▸ **PROBLEM STATEMENT**:
Would you please output the records exactly as they appear below?

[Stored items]

##############################

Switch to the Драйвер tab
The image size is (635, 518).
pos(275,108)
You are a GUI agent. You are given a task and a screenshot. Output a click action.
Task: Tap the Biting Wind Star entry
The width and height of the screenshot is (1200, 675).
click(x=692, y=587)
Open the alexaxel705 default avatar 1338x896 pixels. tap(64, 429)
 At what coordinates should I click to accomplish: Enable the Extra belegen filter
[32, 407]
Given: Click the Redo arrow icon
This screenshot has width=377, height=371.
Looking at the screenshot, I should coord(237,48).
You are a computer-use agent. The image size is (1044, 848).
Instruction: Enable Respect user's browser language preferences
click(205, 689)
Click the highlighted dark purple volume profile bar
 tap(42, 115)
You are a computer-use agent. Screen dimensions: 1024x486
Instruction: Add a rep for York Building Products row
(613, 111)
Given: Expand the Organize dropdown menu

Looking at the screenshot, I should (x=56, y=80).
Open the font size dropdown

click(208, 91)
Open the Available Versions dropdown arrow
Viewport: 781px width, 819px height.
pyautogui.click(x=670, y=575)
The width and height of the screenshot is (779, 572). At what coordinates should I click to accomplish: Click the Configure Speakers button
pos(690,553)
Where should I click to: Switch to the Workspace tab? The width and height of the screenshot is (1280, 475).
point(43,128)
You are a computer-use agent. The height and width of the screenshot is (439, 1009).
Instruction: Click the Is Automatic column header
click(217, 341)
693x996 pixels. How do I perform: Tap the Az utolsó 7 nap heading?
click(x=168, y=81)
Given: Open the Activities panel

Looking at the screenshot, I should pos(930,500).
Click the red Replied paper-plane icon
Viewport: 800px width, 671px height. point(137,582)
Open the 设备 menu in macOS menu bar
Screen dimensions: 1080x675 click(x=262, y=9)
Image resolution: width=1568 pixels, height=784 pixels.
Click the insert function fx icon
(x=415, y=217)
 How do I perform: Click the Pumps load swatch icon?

##############################

▸ **WRITTEN ANSWER**:
Switch to the Драйвер tab
The image size is (635, 518).
pos(275,108)
You are a GUI agent. You are given a task and a screenshot. Output a click action.
Task: Tap the Biting Wind Star entry
The width and height of the screenshot is (1200, 675).
click(x=692, y=587)
Open the alexaxel705 default avatar 1338x896 pixels. tap(64, 429)
 At what coordinates should I click to accomplish: Enable the Extra belegen filter
[32, 407]
Given: Click the Redo arrow icon
This screenshot has width=377, height=371.
Looking at the screenshot, I should coord(237,48).
You are a computer-use agent. The image size is (1044, 848).
Instruction: Enable Respect user's browser language preferences
click(205, 689)
Click the highlighted dark purple volume profile bar
 tap(42, 115)
You are a computer-use agent. Screen dimensions: 1024x486
Instruction: Add a rep for York Building Products row
(613, 111)
Given: Expand the Organize dropdown menu

Looking at the screenshot, I should (x=56, y=80).
Open the font size dropdown

click(208, 91)
Open the Available Versions dropdown arrow
Viewport: 781px width, 819px height.
pyautogui.click(x=670, y=575)
The width and height of the screenshot is (779, 572). At what coordinates should I click to accomplish: Click the Configure Speakers button
pos(690,553)
Where should I click to: Switch to the Workspace tab? The width and height of the screenshot is (1280, 475).
point(43,128)
You are a computer-use agent. The height and width of the screenshot is (439, 1009).
Instruction: Click the Is Automatic column header
click(217, 341)
693x996 pixels. How do I perform: Tap the Az utolsó 7 nap heading?
click(x=168, y=81)
Given: Open the Activities panel

Looking at the screenshot, I should pos(930,500).
Click the red Replied paper-plane icon
Viewport: 800px width, 671px height. point(137,582)
Open the 设备 menu in macOS menu bar
Screen dimensions: 1080x675 click(x=262, y=9)
Image resolution: width=1568 pixels, height=784 pixels.
Click the insert function fx icon
(x=415, y=217)
 How do I perform: Click the Pumps load swatch icon?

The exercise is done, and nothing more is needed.